Seventy percent of Republicans say maintaining a U.S. military advantage should be prioritized, while about half as many Democrats (34 percent) say the same. With a similar partisan gap, 68 percent of Republicans say reducing illegal immigration into the U.S. should be a priority, while only 20 percent of Democrats agree.

Democrats are much more concerned than Republicans about climate change. Sixty-four percent of Democrats say this should be a U.S. foreign policy priority, while only 22 percent of Republicans say the same.

Democrats are more likely than Republicans to say U.S. foreign policy should prioritize human rights issues – although, overall, fewer than 31 percent of Americans prioritize issues such as promoting and defending human rights in other countries, aiding refugees fleeing violence around the world, and improving living standards in developing nations.

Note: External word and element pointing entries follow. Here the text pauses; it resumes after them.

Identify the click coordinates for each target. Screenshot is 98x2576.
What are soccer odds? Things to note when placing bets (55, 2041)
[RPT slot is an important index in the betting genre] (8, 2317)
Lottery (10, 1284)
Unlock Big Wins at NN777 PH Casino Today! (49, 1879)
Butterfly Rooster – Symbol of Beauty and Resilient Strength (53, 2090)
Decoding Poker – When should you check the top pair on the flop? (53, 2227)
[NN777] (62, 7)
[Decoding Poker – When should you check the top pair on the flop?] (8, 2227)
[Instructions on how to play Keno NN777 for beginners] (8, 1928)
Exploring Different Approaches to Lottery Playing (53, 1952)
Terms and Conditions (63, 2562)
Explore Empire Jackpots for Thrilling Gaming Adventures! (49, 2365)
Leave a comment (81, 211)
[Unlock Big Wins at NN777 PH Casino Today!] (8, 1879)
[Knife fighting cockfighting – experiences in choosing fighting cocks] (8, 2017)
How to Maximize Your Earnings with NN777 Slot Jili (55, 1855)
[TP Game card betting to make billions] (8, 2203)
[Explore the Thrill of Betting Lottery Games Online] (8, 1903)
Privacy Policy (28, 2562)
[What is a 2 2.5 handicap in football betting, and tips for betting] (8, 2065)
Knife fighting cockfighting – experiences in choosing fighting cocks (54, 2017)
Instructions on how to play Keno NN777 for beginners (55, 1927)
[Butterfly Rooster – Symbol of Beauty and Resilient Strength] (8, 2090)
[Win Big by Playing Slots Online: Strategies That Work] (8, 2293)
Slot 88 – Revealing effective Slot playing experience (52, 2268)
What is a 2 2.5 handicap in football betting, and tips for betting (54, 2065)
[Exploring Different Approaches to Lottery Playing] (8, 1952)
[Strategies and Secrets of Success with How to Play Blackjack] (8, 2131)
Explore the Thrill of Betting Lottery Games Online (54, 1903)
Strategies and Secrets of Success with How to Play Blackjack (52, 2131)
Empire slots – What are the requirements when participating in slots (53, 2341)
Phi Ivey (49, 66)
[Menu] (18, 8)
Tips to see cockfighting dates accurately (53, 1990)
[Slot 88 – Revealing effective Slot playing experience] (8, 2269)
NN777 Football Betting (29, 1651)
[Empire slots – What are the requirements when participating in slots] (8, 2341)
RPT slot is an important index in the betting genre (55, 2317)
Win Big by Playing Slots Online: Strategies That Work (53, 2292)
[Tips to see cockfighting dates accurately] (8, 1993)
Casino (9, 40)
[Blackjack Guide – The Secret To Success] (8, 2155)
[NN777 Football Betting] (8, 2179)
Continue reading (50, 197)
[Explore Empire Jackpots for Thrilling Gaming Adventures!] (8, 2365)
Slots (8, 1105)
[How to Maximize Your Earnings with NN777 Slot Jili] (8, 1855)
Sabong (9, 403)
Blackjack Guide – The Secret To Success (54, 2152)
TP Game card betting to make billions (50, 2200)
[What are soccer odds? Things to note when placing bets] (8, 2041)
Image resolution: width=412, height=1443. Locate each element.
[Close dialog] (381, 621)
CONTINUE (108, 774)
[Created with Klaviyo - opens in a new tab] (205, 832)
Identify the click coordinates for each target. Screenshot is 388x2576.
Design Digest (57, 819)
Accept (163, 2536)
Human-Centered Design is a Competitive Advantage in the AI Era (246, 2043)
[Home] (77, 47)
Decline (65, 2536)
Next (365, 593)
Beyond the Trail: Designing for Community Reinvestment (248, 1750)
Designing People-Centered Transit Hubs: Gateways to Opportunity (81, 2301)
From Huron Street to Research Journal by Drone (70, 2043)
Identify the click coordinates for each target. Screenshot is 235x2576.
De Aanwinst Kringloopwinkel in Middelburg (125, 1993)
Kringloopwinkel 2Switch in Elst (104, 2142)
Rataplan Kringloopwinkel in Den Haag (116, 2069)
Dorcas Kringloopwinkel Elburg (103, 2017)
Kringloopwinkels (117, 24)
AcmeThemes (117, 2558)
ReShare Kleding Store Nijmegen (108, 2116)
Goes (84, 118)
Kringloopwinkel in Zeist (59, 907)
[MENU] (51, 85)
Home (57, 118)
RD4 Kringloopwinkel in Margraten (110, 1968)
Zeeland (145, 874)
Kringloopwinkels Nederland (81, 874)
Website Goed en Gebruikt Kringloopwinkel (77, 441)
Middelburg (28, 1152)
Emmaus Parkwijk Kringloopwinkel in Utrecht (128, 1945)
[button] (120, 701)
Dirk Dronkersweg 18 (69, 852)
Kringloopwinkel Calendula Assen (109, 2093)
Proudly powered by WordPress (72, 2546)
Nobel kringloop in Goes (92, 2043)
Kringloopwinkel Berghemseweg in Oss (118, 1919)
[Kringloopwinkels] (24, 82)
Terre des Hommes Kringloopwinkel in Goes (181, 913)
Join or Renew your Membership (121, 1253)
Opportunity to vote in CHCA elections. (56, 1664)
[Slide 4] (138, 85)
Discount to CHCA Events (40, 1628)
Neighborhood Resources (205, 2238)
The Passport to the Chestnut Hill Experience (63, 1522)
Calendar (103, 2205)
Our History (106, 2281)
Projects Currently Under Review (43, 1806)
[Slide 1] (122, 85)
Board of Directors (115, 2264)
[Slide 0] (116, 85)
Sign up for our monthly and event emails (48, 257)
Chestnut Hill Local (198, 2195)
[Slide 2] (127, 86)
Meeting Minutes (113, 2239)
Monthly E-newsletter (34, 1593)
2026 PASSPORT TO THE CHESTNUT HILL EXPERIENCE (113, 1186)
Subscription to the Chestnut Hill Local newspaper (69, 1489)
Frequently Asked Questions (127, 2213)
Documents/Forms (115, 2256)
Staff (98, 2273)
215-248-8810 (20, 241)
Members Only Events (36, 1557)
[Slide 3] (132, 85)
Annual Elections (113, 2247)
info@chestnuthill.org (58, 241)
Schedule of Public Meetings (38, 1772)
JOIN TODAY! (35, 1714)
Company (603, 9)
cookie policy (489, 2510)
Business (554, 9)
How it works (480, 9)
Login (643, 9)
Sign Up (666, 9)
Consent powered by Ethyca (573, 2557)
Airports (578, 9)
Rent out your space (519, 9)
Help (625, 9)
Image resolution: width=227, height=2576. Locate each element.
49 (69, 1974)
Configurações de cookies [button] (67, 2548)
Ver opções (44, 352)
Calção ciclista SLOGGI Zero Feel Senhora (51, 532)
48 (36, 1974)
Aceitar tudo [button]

The survey also revealed a significant age gap on many of the 26 foreign policy issues addressed, finding that Americans under the age of 30 are more likely to prioritize human rights issues than Americans over the age of 65.

Forty-nine percent of young Americans say that the U.S. should prioritize protecting groups or nations threatened with genocide, while 36 percent of older adults say the same.

Older Americans (64 percent) are more than twice as likely as younger Americans (30 percent) to say that the U.S. should make maintaining its military advantage a top priority.

Younger Americans are also less likely than older Americans to prioritize limiting the power and influence of foreign powers. Fewer than 30 percent of young people feel that the U.S. should prioritize limiting the power and influence of Russia, Iran, North Korea and China. In comparison, 54 percent of older Americans feel that the U.S. should prioritize limiting Russia’s power.